**Extracted records:**

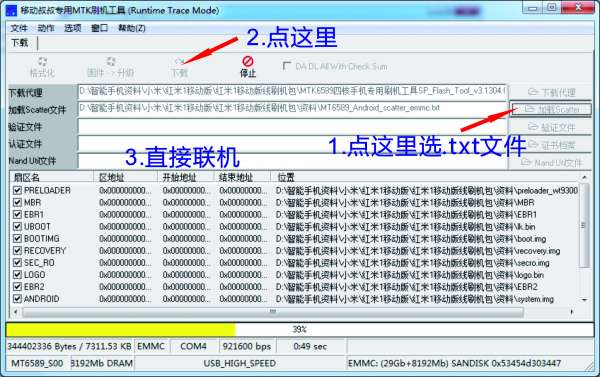Click the Firmware Upgrade (固件->升级) icon
600x377 pixels.
tap(111, 62)
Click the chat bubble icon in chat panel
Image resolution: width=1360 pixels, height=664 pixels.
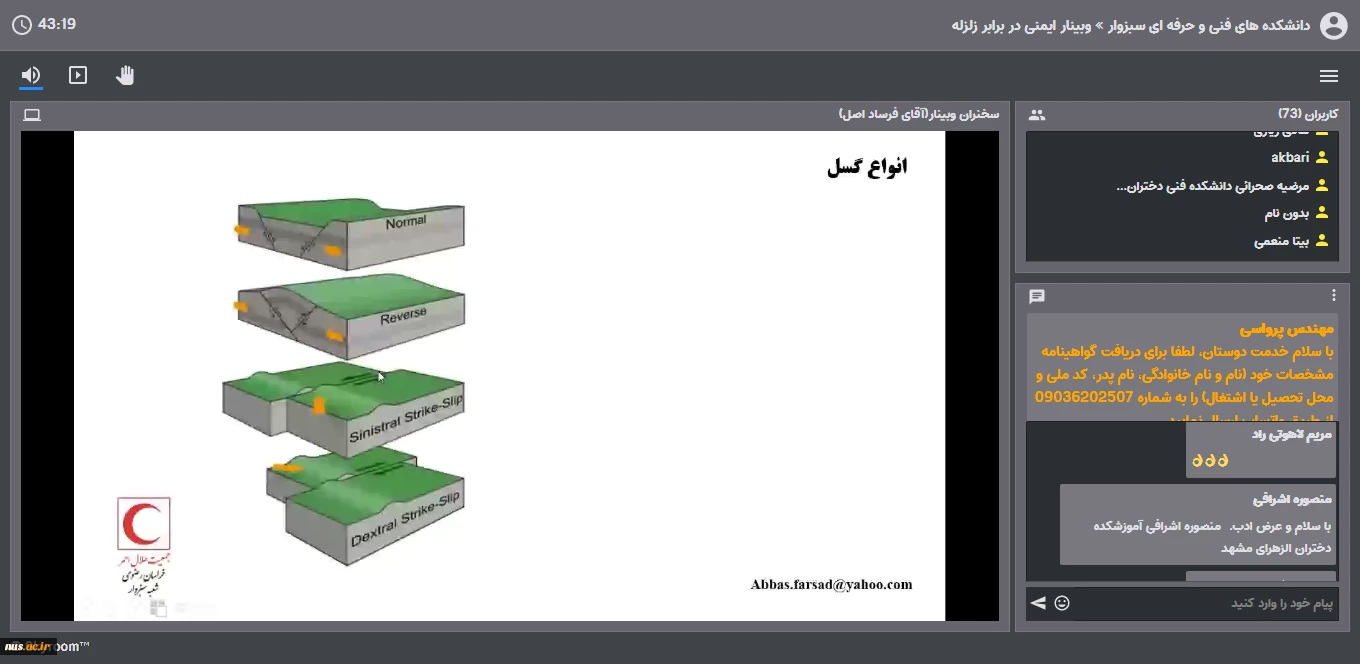[x=1037, y=296]
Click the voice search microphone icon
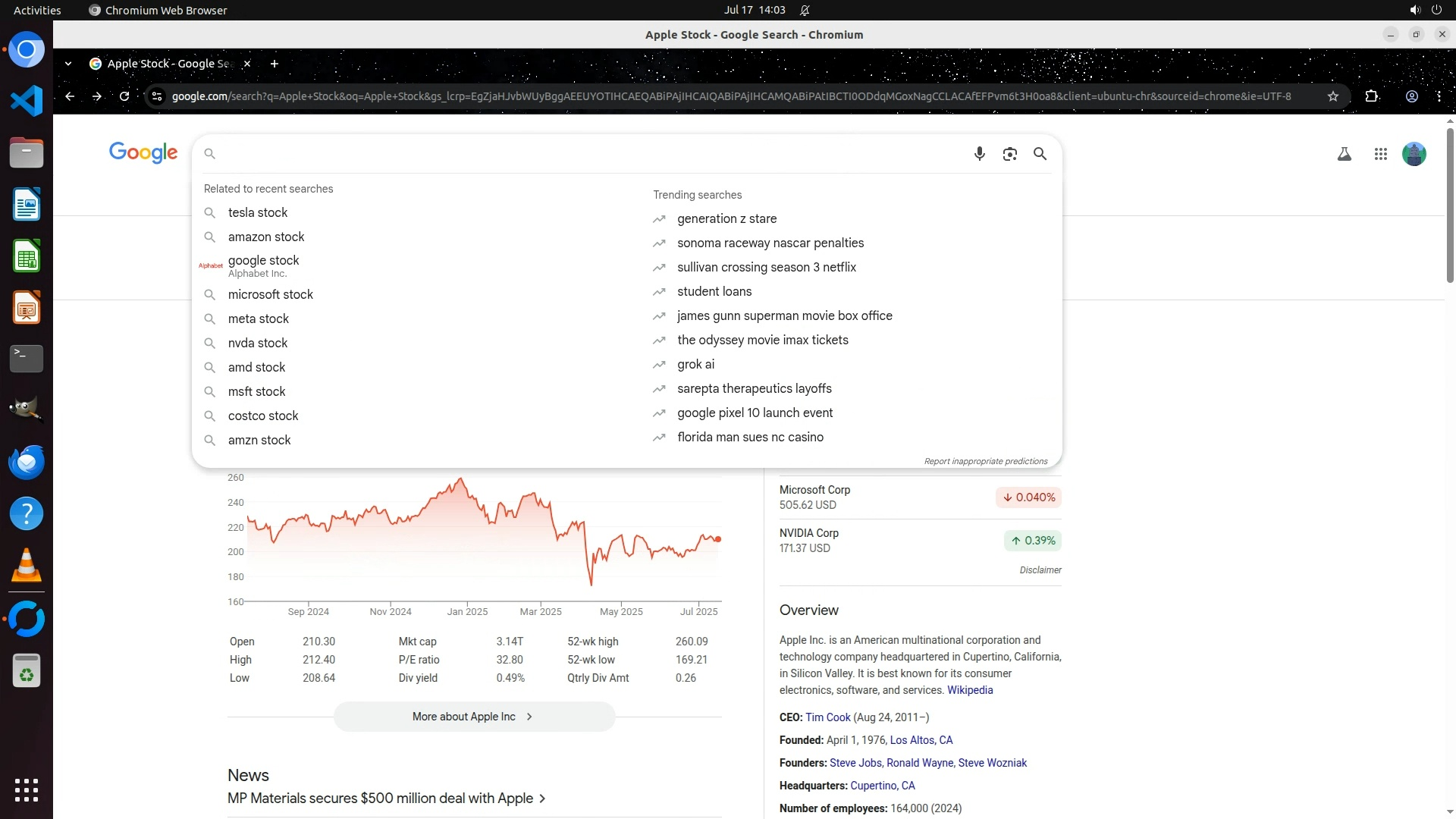Viewport: 1456px width, 819px height. (x=979, y=154)
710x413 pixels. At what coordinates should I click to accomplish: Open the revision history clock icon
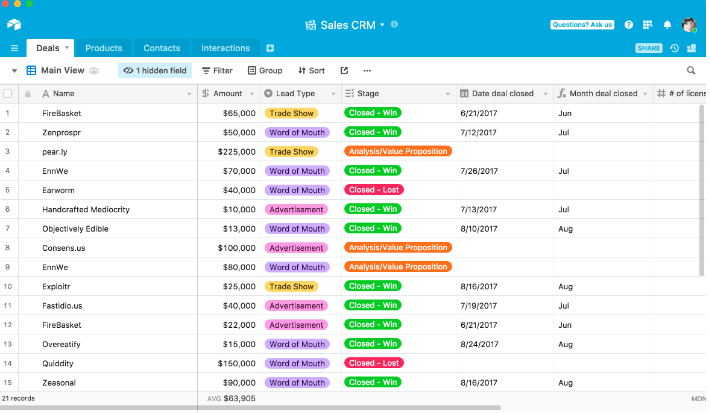pyautogui.click(x=675, y=48)
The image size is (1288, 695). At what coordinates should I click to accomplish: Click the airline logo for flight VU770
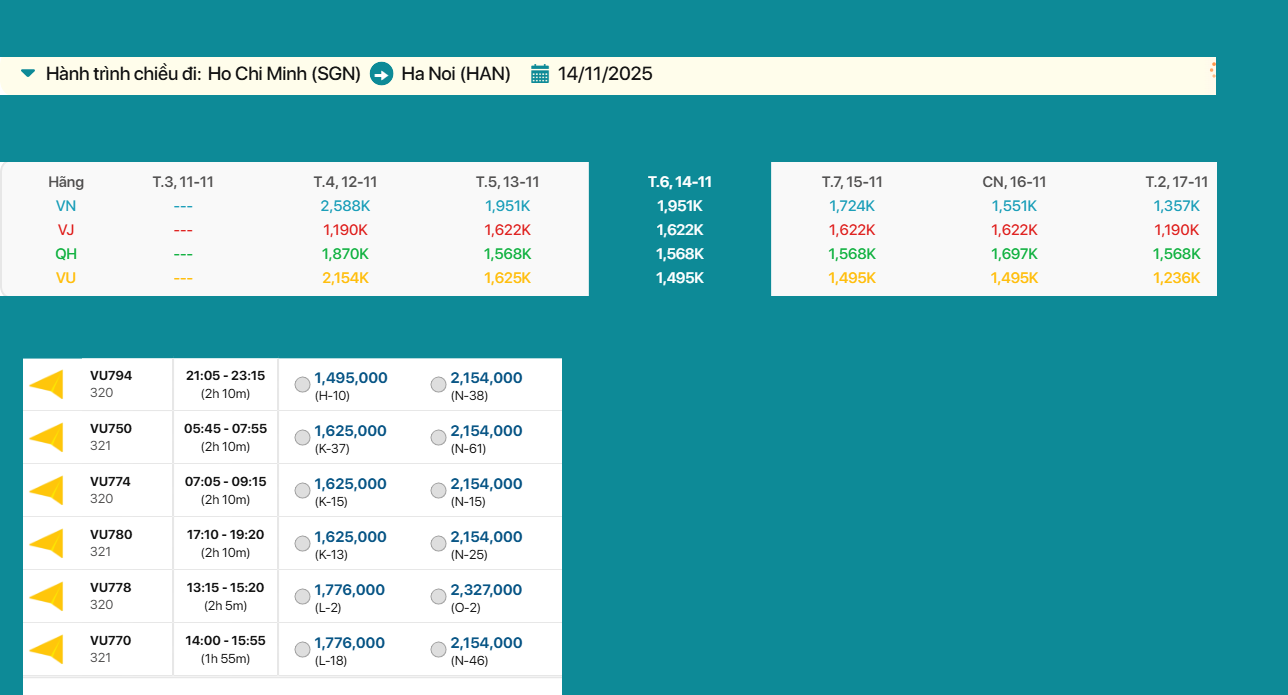pyautogui.click(x=47, y=649)
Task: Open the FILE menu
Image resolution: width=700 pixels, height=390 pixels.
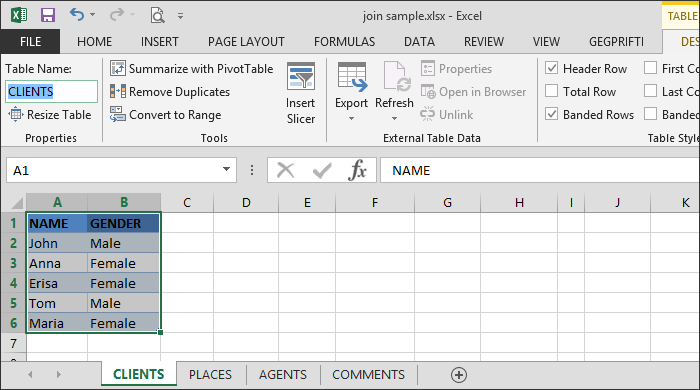Action: [30, 42]
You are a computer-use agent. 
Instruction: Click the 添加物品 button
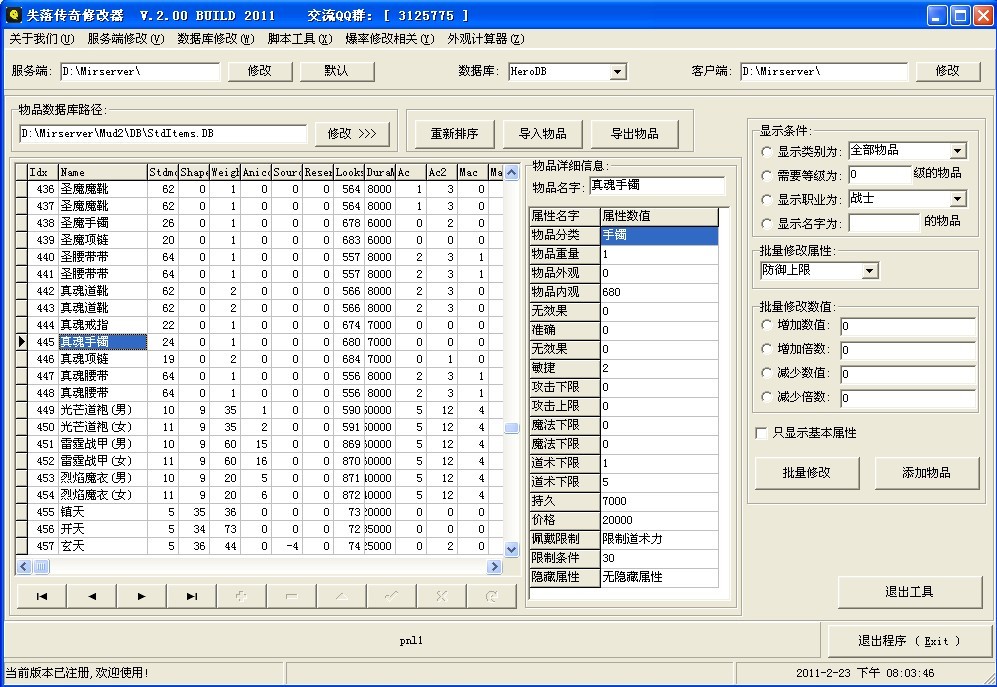(x=926, y=473)
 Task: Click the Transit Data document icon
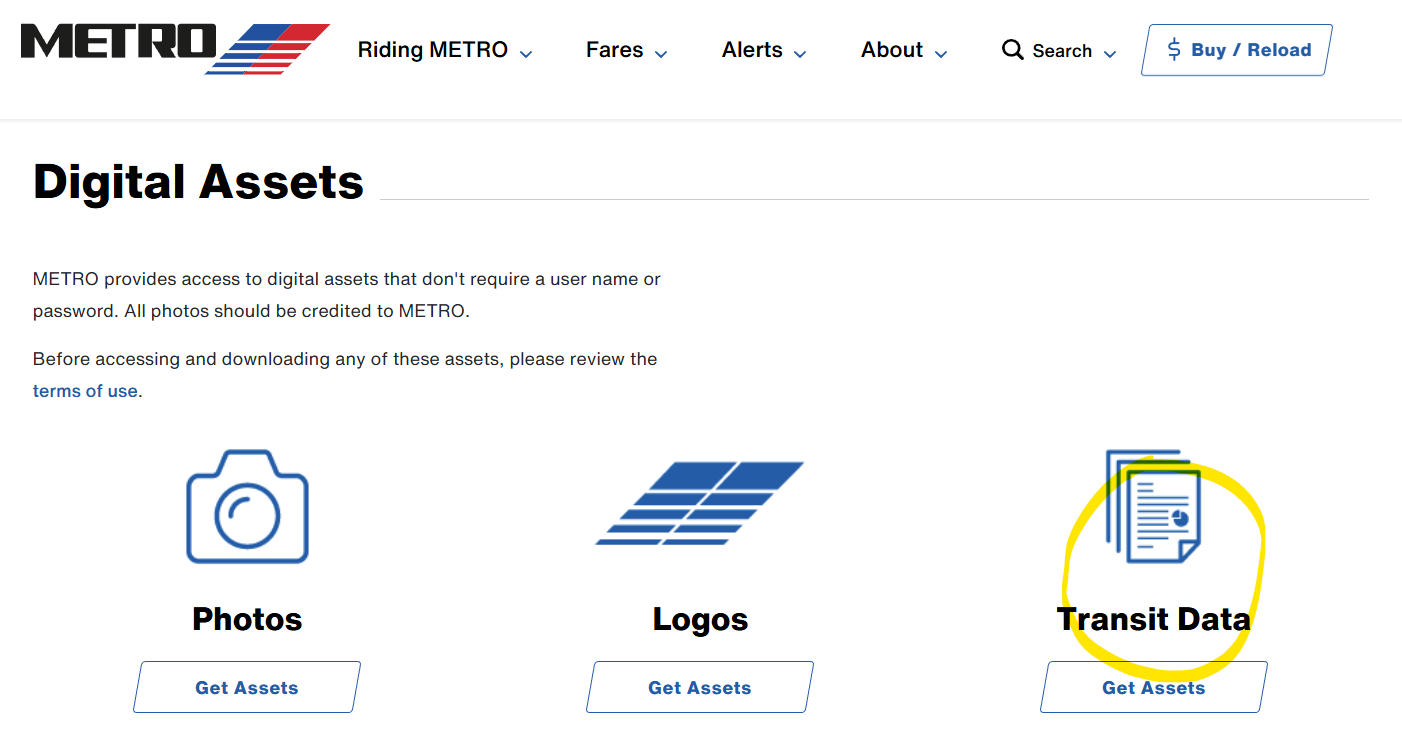click(1154, 506)
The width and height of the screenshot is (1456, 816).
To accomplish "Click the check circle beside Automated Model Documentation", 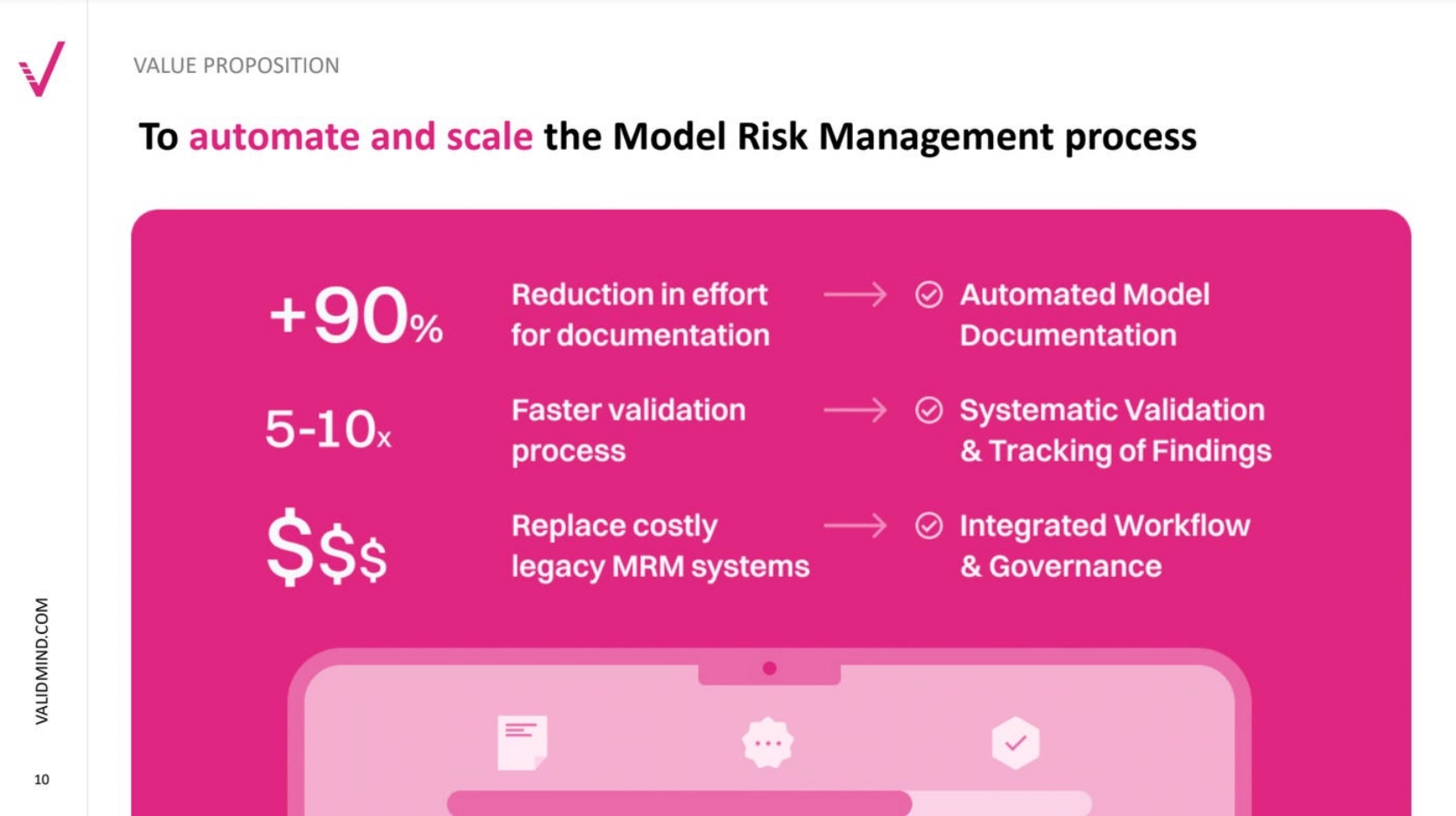I will pos(929,295).
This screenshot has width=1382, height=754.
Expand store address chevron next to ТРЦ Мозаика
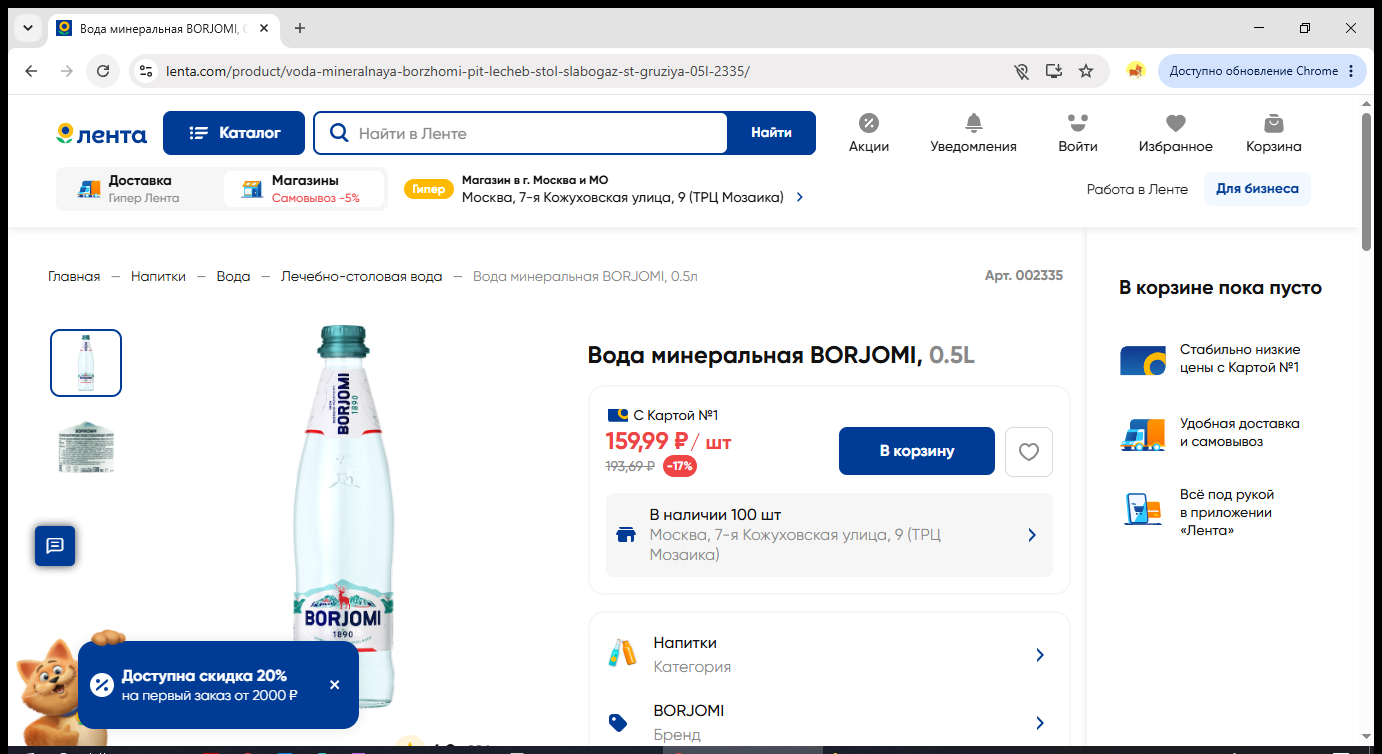[799, 198]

**What this task involves:** Pull out each line of the data above that contains the string "pixels", and copy those lines in full. Case counts.

**Exercise solution:**
600x377 pixels.
Image resolution: width=1360 pixels, height=664 pixels.
710x413 pixels. At what coordinates should I click to accomplish: Open the revision history clock icon
Image resolution: width=700 pixels, height=390 pixels.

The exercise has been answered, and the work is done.